Elevate Care – Milton Keynes provides a personal care service to people who live in their own homes that includes, support with taking medicines, personal care, meal preparation, respite care and home from hospital care. At the time of our inspection the service was supporting 11 people.
Not everyone using Elevate Care- Milton Keynes received the regulated activity; personal care. The Care Quality Commission (CQC) only inspects the service received by people provided with personal care, help with tasks related to personal hygiene and eating. Where they did, we also took into account any wider social care provided. Of the 11people using the service, 10 were receiving personal care.
The service had a registered manager. A registered manager is a person who has registered with the Care Quality Commission to manage the service. Like registered providers, they are ‘registered persons.’ Registered persons have legal responsibility for meeting the requirements in the Health and Social Care Act and associated Regulations about how the service is run.
People felt safe when receiving care in their own homes. Staff had been provided with safeguarding training to enable them to recognise signs and symptoms of abuse and how to report them. There were risk management plans in place to protect and promote people’s safety. Staffing numbers were appropriate to keep people safe . The registered provider followed thorough recruitment procedures to ensure staff employed were suitable for their role.

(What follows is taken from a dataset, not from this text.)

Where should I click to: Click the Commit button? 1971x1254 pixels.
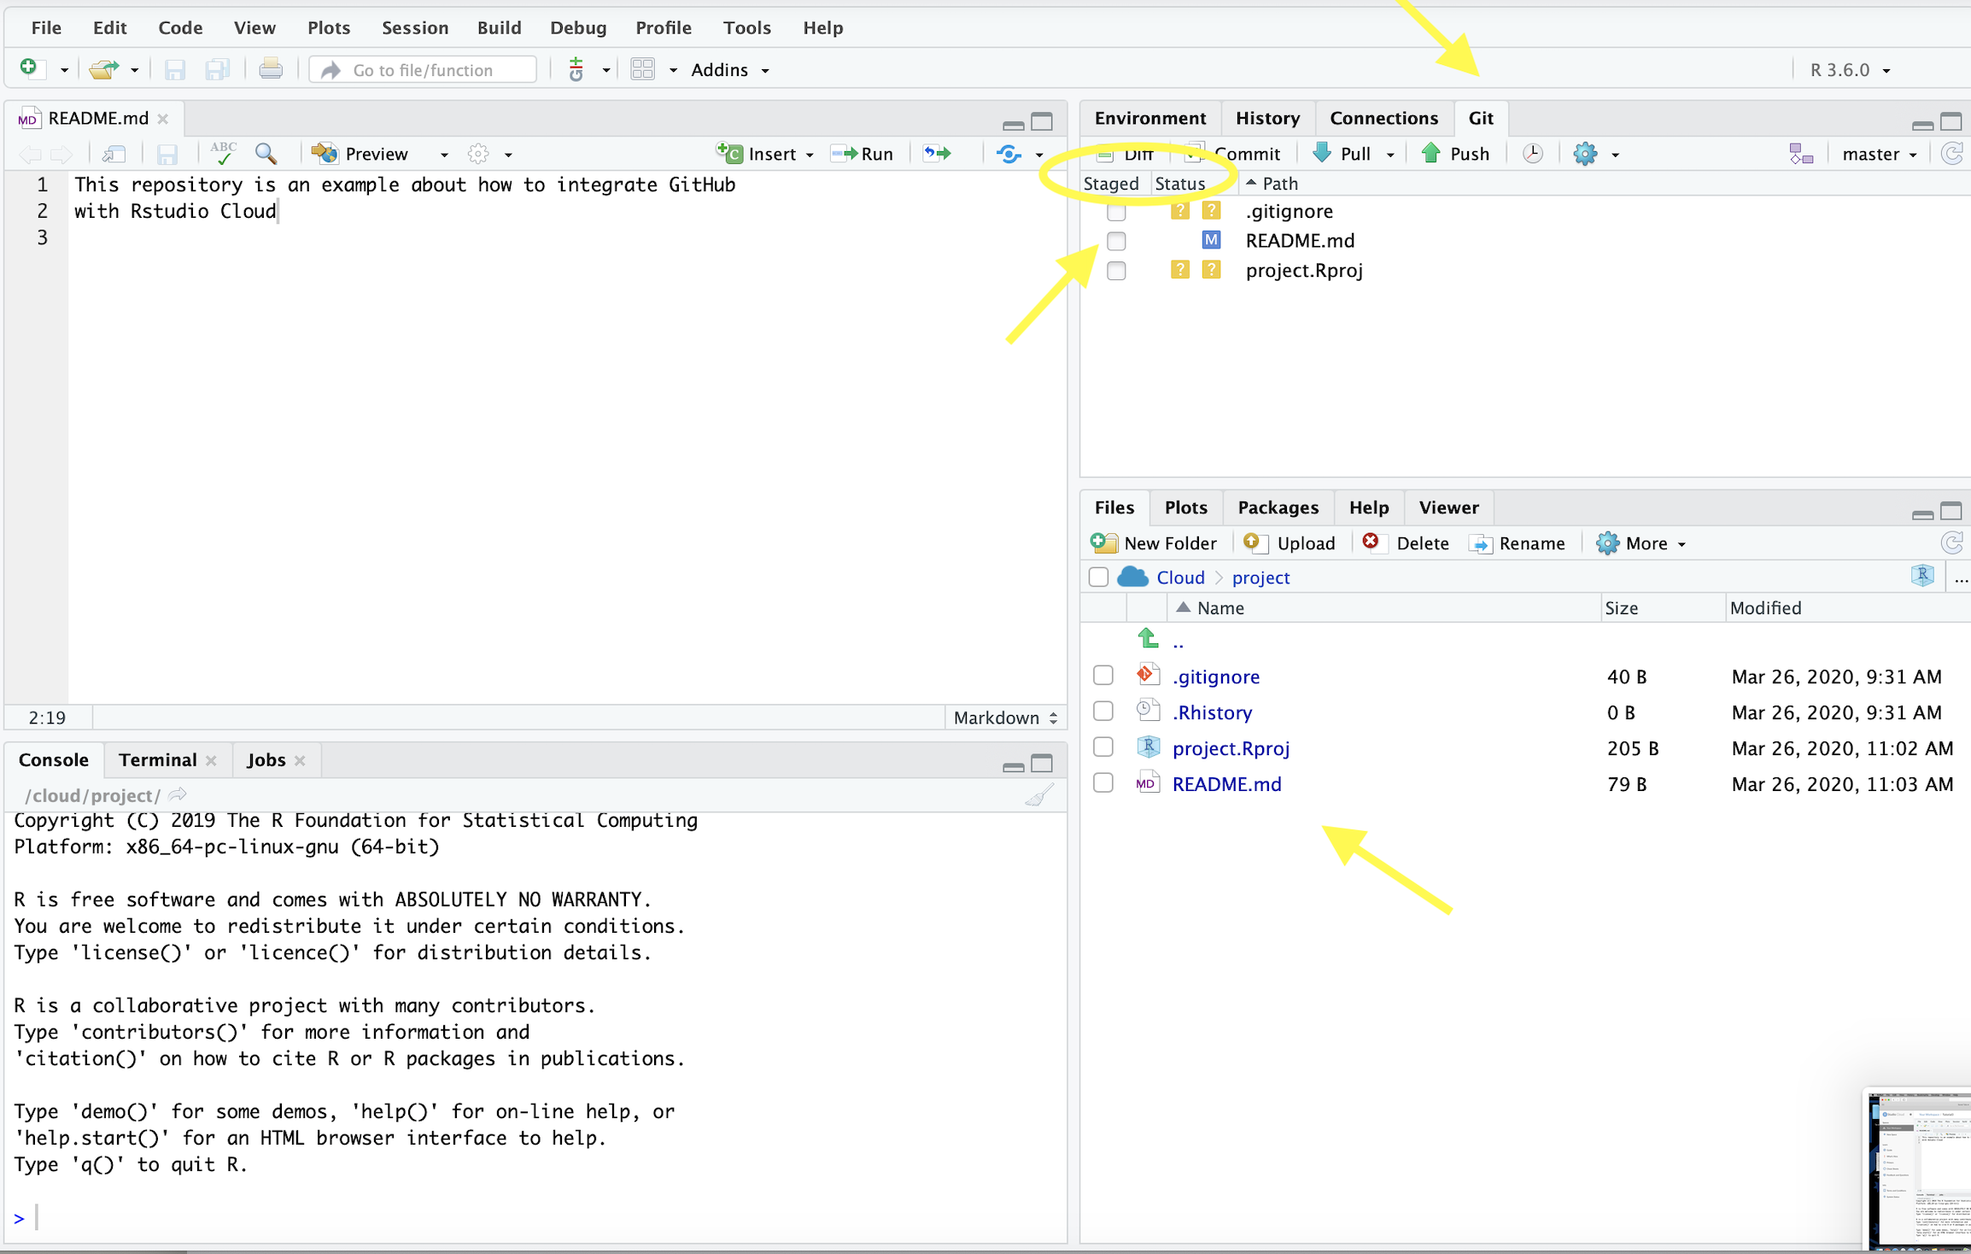1234,154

People’s medicines were managed safely and in line with best practice guidelines. Systems were in place to ensure that people were protected from infection. There were arrangements in place for the service to make sure that action was taken and lessons learned when things went wrong, to improve people’s safety.
People’s needs and choices were assessed and their care provided in line with best practice. This met their diverse needs. Staff received an induction process when they first commenced work at the service and received on-going training. This ensured they were able to provide care based on current practice when supporting people.

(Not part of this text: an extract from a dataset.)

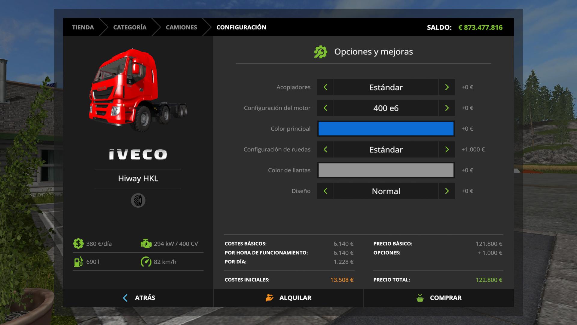
Task: Open the blue Color principal swatch
Action: [x=386, y=129]
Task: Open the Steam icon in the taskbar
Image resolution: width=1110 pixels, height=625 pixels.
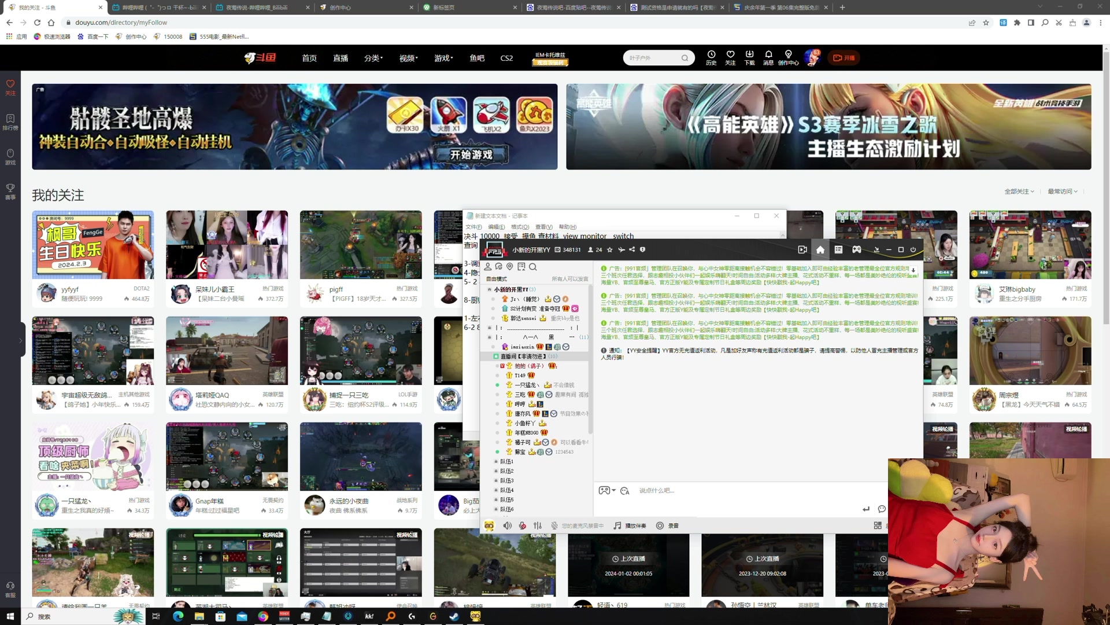Action: [x=454, y=616]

People received enough to eat and drink and staff gave support when required. People were supported to use and access a wide variety of other services and social care professionals. The staff had a good knowledge of other services available to people and we saw these had been involved with supporting people using the service. People were supported to have health appointments when required, including opticians and doctors, to make sure they received continuing healthcare to meet their needs.

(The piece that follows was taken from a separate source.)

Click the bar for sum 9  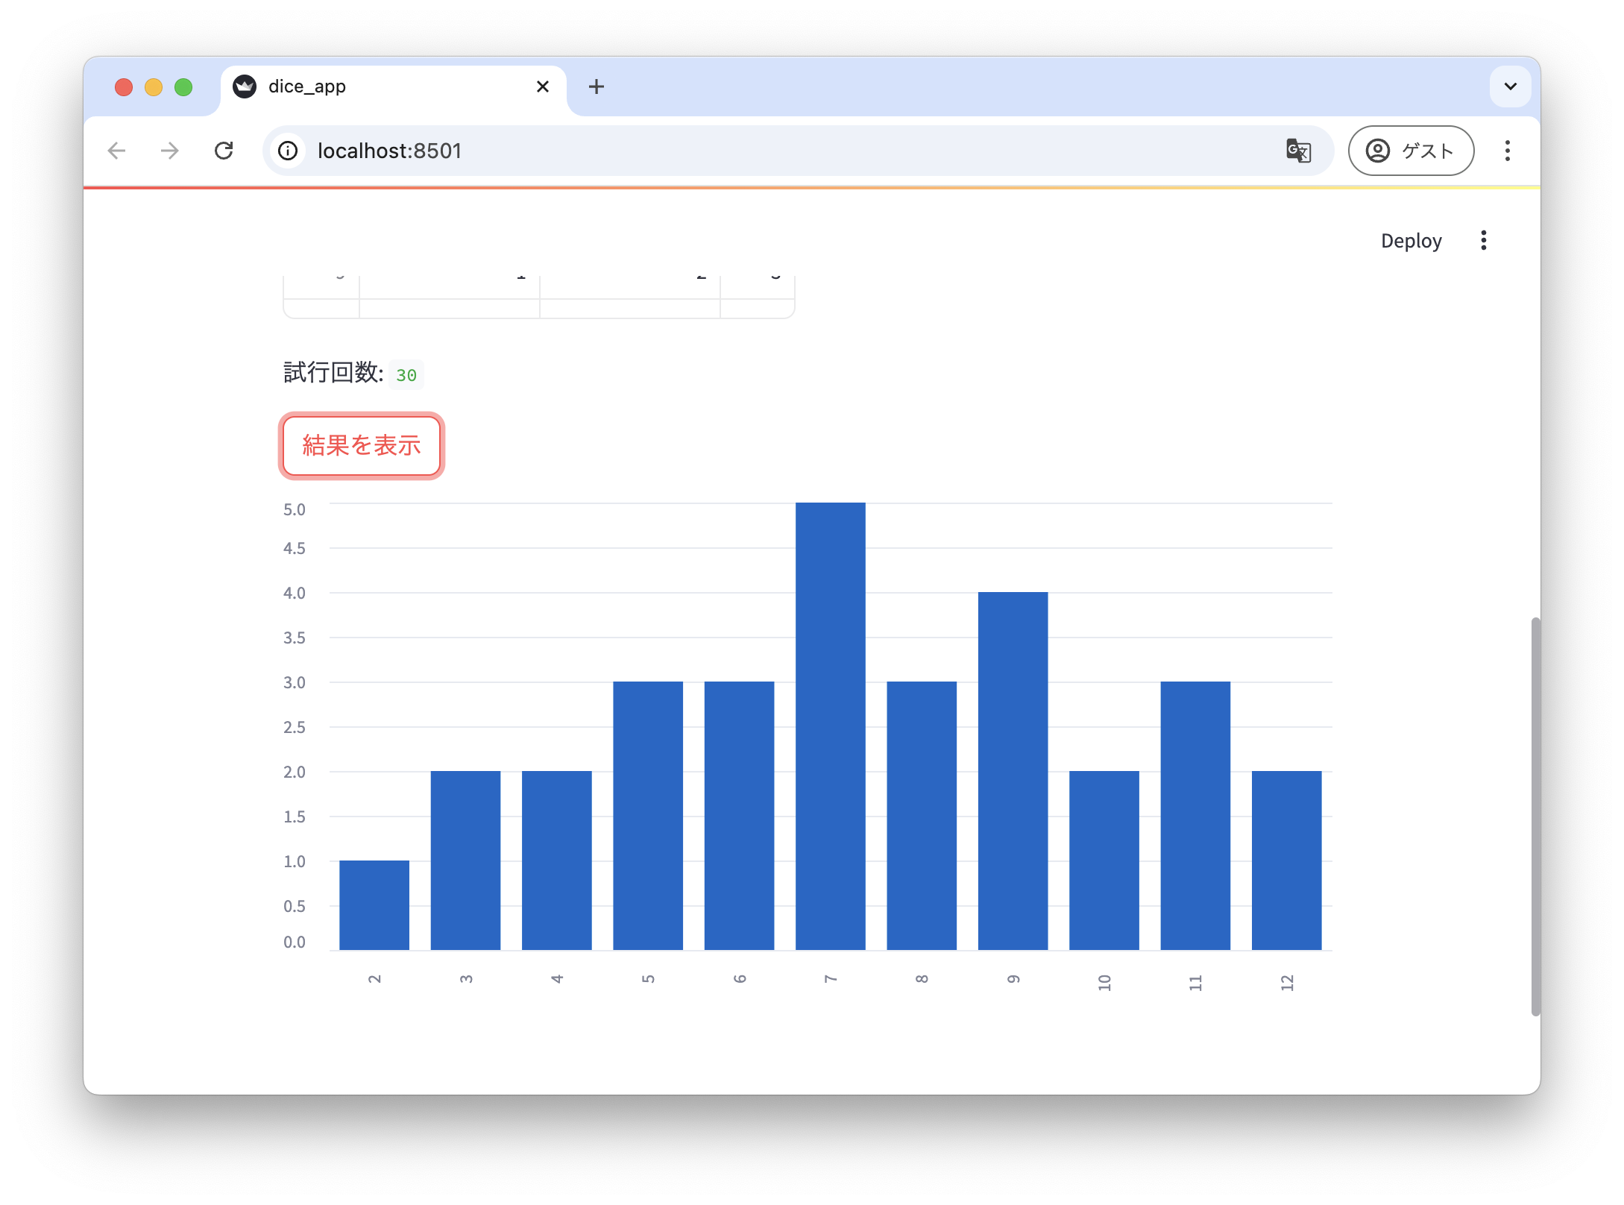coord(1013,771)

People's consent was gained before any care was provided. People were supported to have maximum choice and control of their lives. Staff supported them in the least restrictive way possible; the policies and systems in the service supported this practice.
People received care that was person centred and met their needs. They had developed positive relationships with the staff who understood their likes and dislikes. Staff were kind, caring and treated people with dignity and respect.
People were listened to, their views were acknowledged and acted upon and care and support was delivered in the way that people chose and preferred. Records showed that people and their relatives were involved in the care planning process. There was a complaints procedure in place to enable people to raise complaints about the service.
Staff felt supported and valued. There were systems in place to monitor the quality of the care provided and to ensure the values; aims and objectives of the service were met. The registered manager was aware of their responsibility to report events that occurred within the service to the Care Quality Commission (CQC) and external agencies.